YOUR TASK>
Would you return each entry exactly as written, omitting any pictures?

PROVIDED MATERIAL below:

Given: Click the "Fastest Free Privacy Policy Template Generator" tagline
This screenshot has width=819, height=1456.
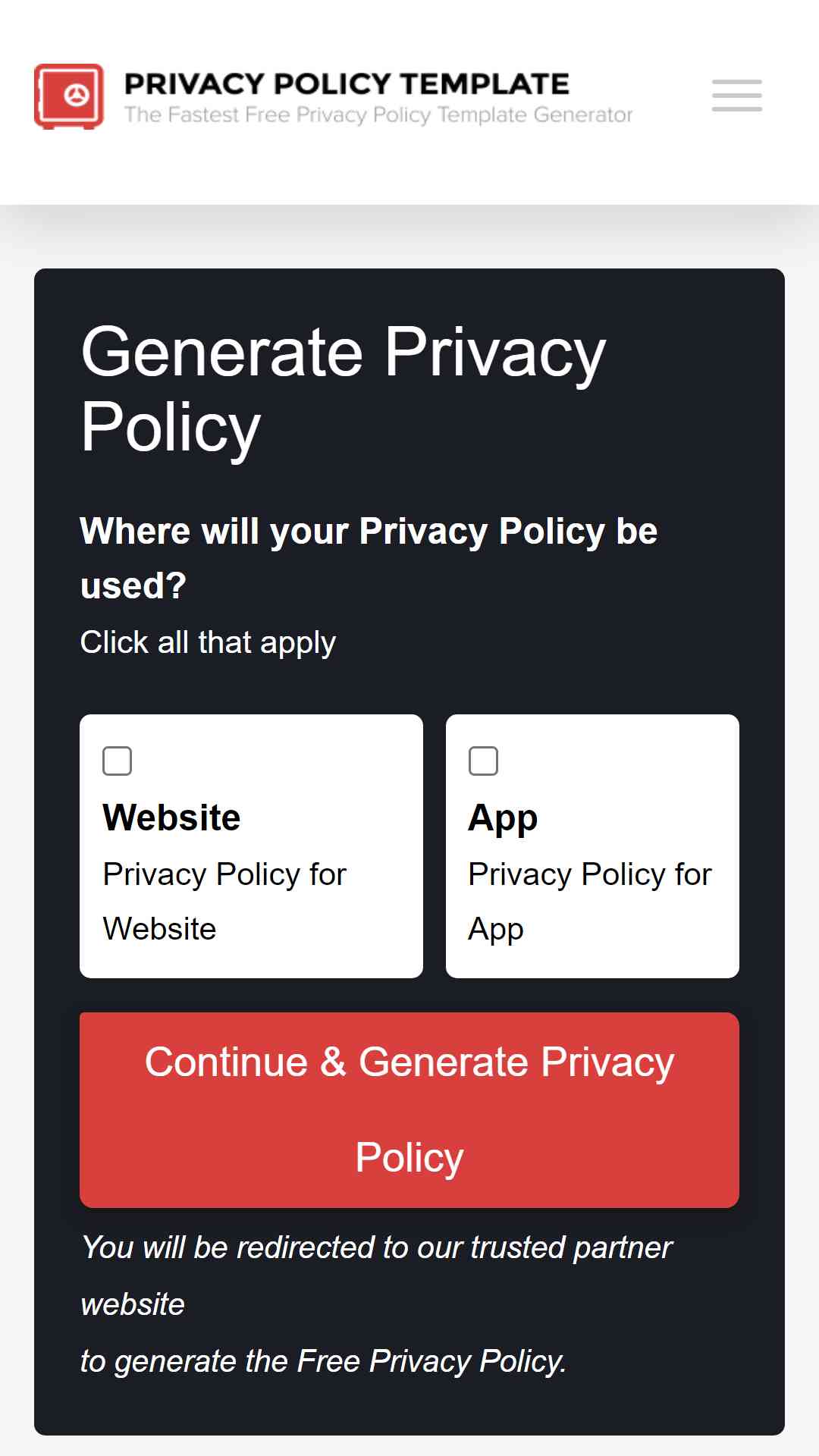Looking at the screenshot, I should tap(378, 115).
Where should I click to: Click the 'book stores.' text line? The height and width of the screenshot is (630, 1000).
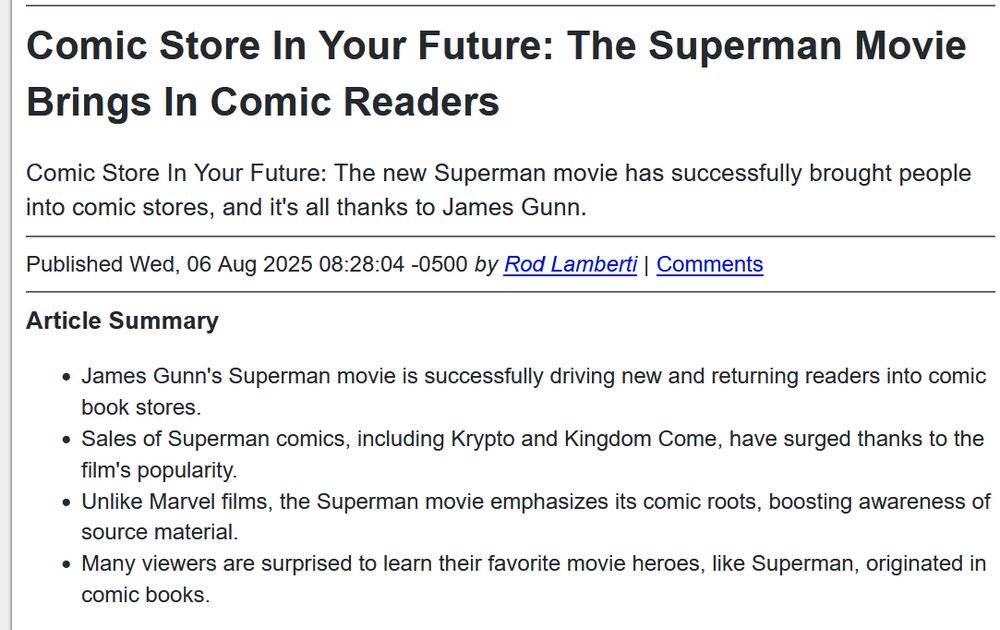pos(141,407)
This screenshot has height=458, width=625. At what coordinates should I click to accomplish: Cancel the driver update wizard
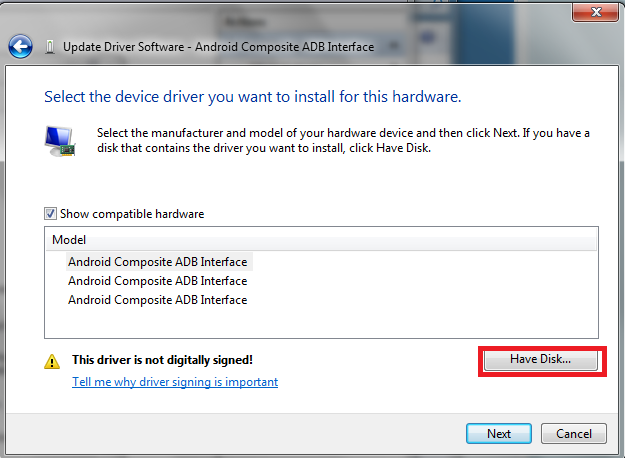[x=574, y=434]
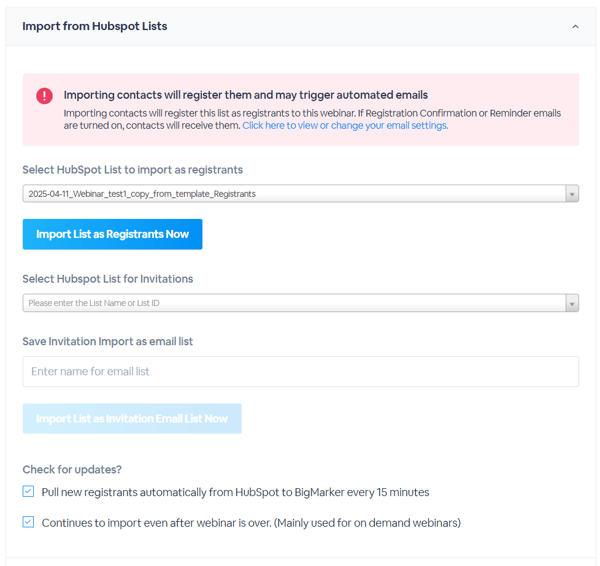This screenshot has height=566, width=600.
Task: Uncheck the pull new registrants every 15 minutes checkbox
Action: [28, 492]
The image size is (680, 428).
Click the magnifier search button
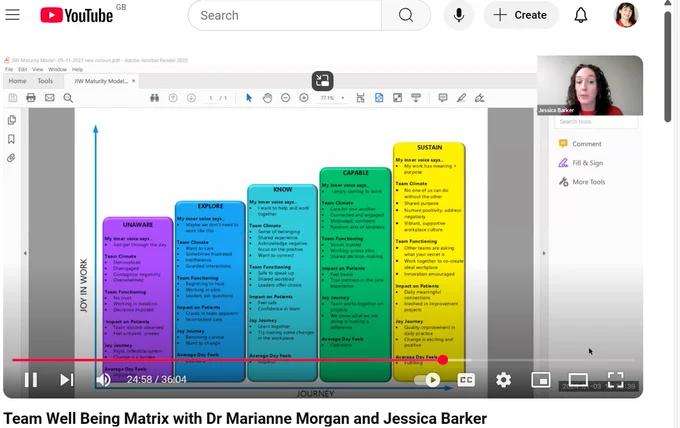[x=406, y=15]
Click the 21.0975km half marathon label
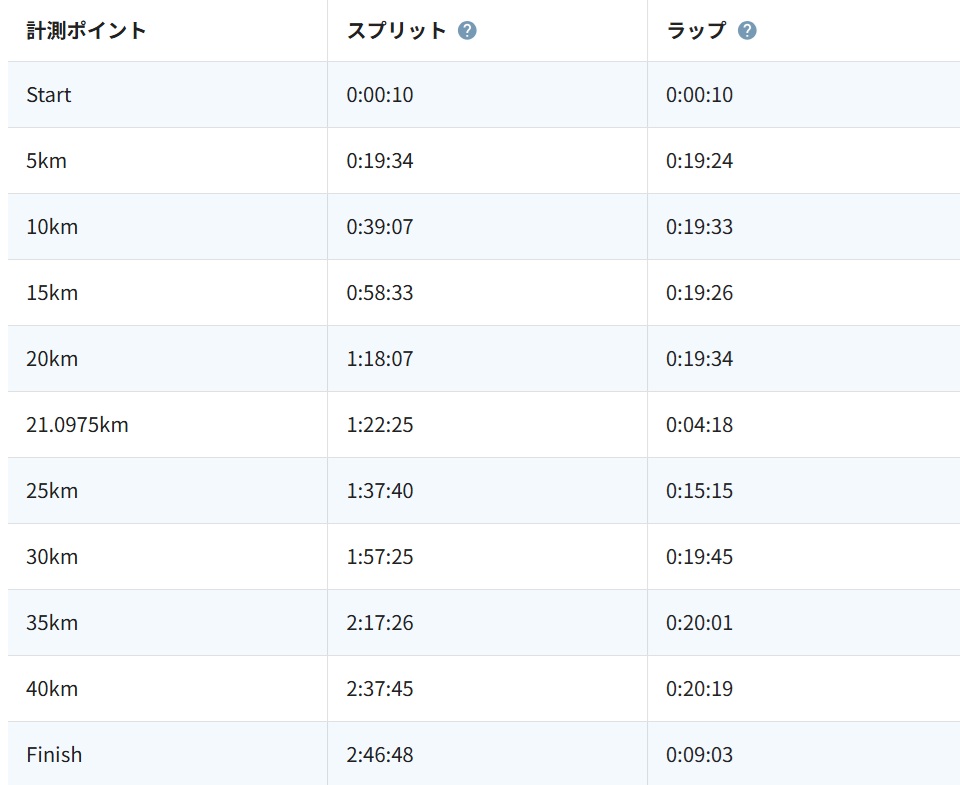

End of PROVIDED MATERIAL.

OUTPUT OF THE TASK>
Given: Click the "Fastest Free Privacy Policy Template Generator" tagline
This screenshot has width=819, height=1456.
Looking at the screenshot, I should tap(378, 115).
Where should I click to: Click the 'book stores.' text line? The height and width of the screenshot is (630, 1000).
pos(141,407)
This screenshot has height=458, width=625. At what coordinates should I click to accomplish: Cancel the driver update wizard
[x=574, y=434]
This screenshot has height=566, width=600.
Task: Uncheck the pull new registrants every 15 minutes checkbox
Action: [28, 492]
The image size is (680, 428).
Click the magnifier search button
[x=406, y=15]
Click the 21.0975km half marathon label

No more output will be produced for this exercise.